We promptly moved on from the supermarket. Thankfully, so did Jeanette’s attention to my cultural missteps. On our way back to the taxi park, I took after my escort, darting from curbside to traffic-bound in the street, dodging people and mounted bicycles. Jeanette was clearly far more adept at navigating the ‘hazards’ of foot-traffic, though; before I knew it, my hand was in hers as she forcibly pulled me from the probable path of a moto-taxi who clipped down the hill towards my back. “Sorry!” she said, (as so many Rwandans say when they don’t know what else to exclaim in a “whoops” sort of circumstance.) Pedestrian crisis averted, I felt fully safe to continue on my own. “That’s ok,” I smiled. “Thanks!” I said, loosening my grip of her hand.
Wait… I just loosened my grip of her hand; but her hand still held mine as she stepped forward, grinning. I found my gait forced to follow hers. At that point, I knew I couldn’t let go. (To do so would probably offend the gesture of friendship.) And so I pondered cultural lesson # 3: holding hands. I had heard about this one, but wondered at my own ‘luck’ to experience it ‘first-hand’. Although I had already witnessed countless men (and fewer women) holding hands with one another, I seldom considered a personal reaction to this cultural curiosity. Yet there I was, walking hand-in-hand with another woman. Weird, but affirming in the strangest sense.
As “umuzungu,” as a foreigner, I was honored to be awarded an opportunity to align my awkward, ‘outsider’ behaviors with native values—especially after having demonstrated such cultural naivety only moments prior! I suddenly felt, alternatively, like an insider, even if only for a moment. I thanked God for the grace to swallow my pride and revel in the blessing of this gesture—this non-verbal affirmation.
Affirmation.

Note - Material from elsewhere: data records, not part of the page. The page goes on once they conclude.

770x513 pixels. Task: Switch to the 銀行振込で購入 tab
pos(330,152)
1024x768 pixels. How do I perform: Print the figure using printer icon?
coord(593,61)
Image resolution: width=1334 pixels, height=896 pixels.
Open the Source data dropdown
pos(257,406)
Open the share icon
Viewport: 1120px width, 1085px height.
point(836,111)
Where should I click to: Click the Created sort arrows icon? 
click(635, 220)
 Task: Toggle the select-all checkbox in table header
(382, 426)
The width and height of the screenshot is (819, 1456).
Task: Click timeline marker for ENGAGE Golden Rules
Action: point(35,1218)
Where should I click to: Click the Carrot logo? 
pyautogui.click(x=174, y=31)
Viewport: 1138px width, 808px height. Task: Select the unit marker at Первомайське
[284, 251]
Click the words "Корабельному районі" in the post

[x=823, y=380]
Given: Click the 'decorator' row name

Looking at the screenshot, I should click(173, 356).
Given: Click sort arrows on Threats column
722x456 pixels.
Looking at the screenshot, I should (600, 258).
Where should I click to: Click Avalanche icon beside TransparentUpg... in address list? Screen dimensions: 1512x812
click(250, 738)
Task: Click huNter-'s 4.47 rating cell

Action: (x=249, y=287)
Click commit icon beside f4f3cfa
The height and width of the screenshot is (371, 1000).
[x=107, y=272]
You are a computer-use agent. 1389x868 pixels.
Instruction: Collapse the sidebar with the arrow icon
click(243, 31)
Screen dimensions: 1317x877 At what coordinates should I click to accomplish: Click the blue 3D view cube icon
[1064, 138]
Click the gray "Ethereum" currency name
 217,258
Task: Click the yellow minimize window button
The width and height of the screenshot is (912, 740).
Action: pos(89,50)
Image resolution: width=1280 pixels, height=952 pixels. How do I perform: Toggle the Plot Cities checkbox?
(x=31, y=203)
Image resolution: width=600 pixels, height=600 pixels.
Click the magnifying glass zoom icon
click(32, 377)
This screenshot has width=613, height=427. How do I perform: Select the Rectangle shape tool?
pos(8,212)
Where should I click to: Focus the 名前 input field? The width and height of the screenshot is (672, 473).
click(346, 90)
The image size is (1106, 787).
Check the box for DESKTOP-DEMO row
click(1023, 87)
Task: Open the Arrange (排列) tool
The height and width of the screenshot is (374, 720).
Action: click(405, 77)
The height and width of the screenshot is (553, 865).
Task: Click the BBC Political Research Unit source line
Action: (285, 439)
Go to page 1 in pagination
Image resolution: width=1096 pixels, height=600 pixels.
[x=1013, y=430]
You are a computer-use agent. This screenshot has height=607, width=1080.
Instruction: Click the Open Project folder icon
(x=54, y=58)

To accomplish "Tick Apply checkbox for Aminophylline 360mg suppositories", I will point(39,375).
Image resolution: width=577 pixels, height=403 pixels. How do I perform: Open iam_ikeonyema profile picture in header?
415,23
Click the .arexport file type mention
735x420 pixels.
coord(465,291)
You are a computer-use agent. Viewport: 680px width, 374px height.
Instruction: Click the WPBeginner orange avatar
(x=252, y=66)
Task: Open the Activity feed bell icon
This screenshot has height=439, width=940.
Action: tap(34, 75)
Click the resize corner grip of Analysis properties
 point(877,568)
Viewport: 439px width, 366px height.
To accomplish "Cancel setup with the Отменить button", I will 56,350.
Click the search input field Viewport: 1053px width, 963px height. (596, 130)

Hm. It felt good to be affirmed. “Maybe they don’t see what I see,” I thought. Maybe they see ‘potential’ inscribed into my skin, while I only see ‘different’. Maybe they apply ‘grace’ to the situations in which I’m inclined most to exact ‘[self]-judgment’. Maybe Rwandans have a thing or two to teach me.
“Thanks for coming into town with me,” I said to Jeanette abruptly.
“No problem,” she replied.
We walked on in silence. Holding hands. Smiling. Her black fingers cradled my white ones. Her African tenderness reconciled my American severity, even if only for the day.